After struggling greatly in the 1990s and falling as low as the fourth tier with attendance numbers in the hundreds, Åtvidaberg had managed to climb back up to the second tier again by the start of the new millennium. In an effort to further strengthen their organization and finances, the club started a cooperation with reigning champions Djurgårdens IF in 2003. The deal also included a loan of several Djurgården players to Åtvidaberg. In 2005, the Djurgården chairman said that the team should move to nearby Linköping which doesn't have a club in the higher divisions. This was met by a negative reaction from the Åtvidaberg supporters. The cooperation finally collapsed in 2006 when Åtvidaberg Municipality refused to cover any potential economic losses for Djurgården.
In the following years, Åtvidaberg finished in the top half of the Superettan table and finally in 2009 they were promoted back to Allsvenskan for the first time since 1982. They were relegated again but bounced back immediately and achieved an eighth place finish in the 2012 Allsvenskan.

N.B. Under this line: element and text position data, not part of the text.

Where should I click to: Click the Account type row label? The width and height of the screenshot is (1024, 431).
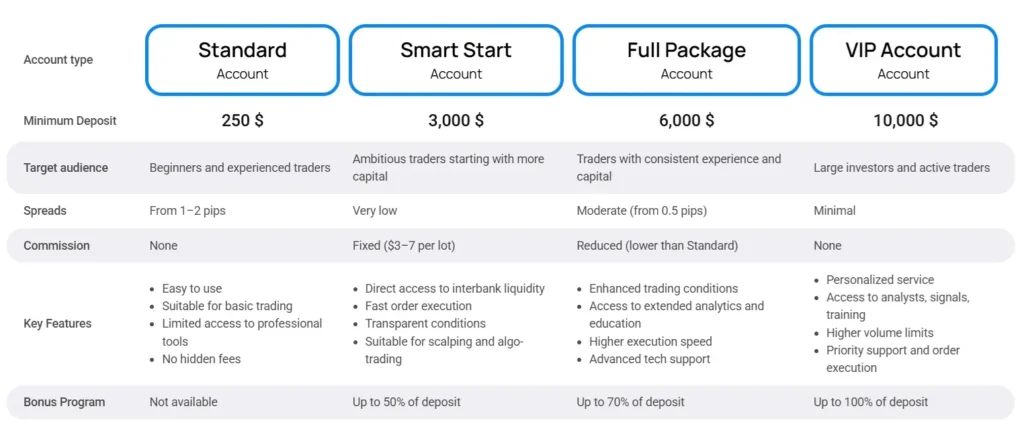58,60
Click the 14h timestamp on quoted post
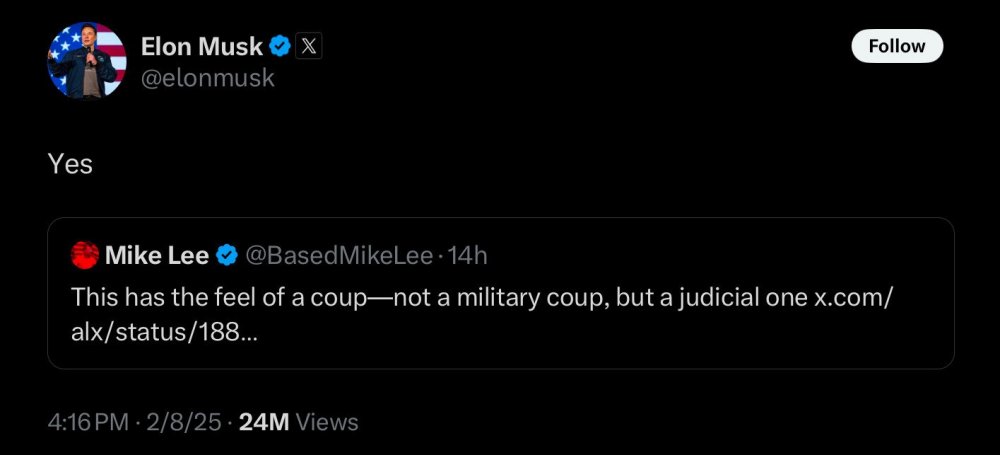 coord(467,256)
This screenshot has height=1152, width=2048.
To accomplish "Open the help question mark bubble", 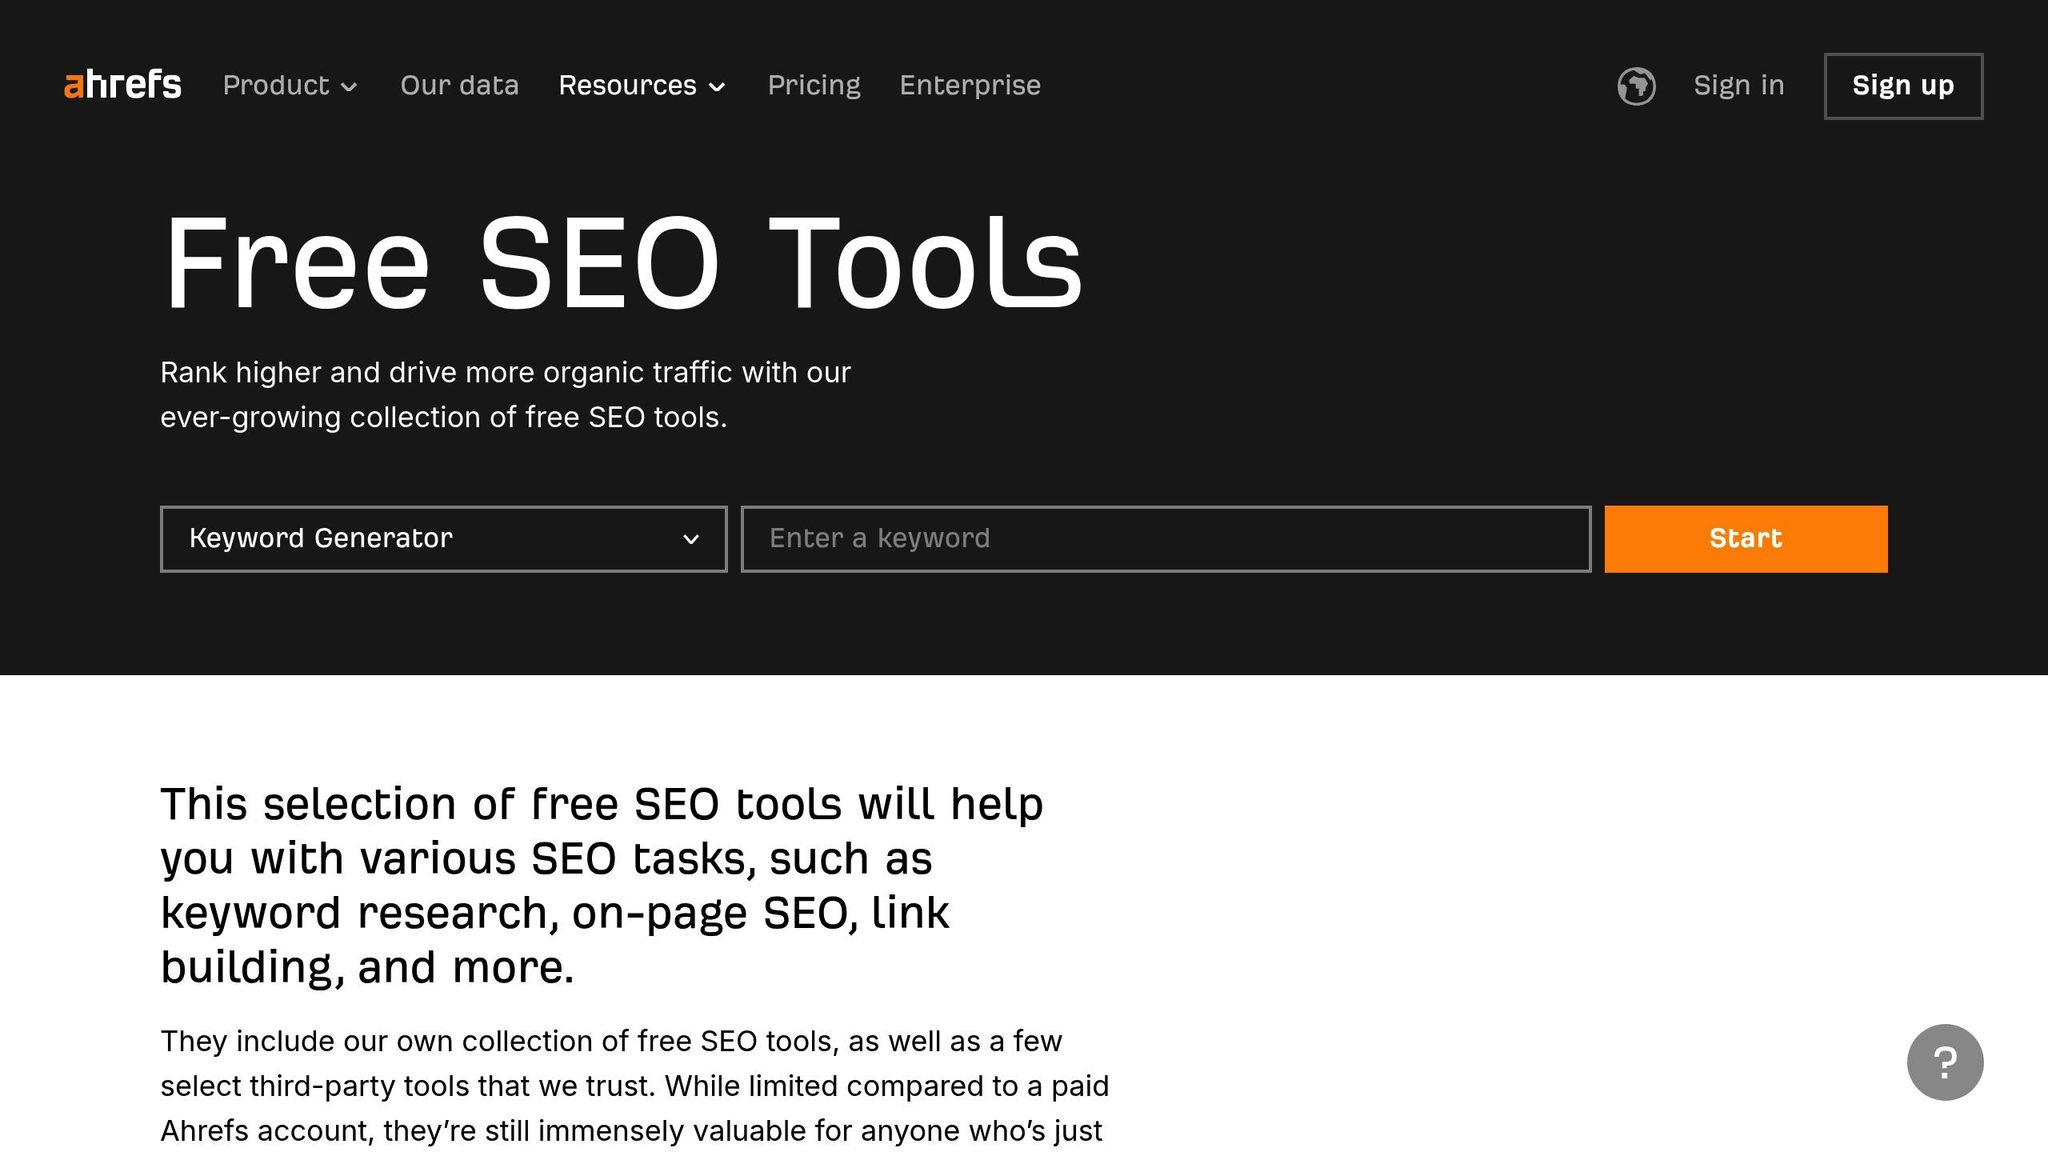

A ^ Current youth players who at least have sat on the bench in a competitive match.
B. ^ The title of "Swedish Champions" has been awarded to the winners of four different competitions over the years. Between 1896 and 1925, the title was awarded to the winner of Svenska Mästerskapet, a stand-alone cup tournament. No club was awarded the title between 1926 and 1930, even though the first-tier league Allsvenskan was played. In 1931, the title was reinstated and awarded to the winner of Allsvenskan. Between 1982 and 1990 a play-off in cup format was held at the end of the league season to decide the champions. After the play-off format in 1991 and 1992 the title was decided by the winner of Mästerskapsserien, an additional competition held after the end of the Allsvenskan season. Since the 1993 season, the title has once again been awarded to the winner of Allsvenskan.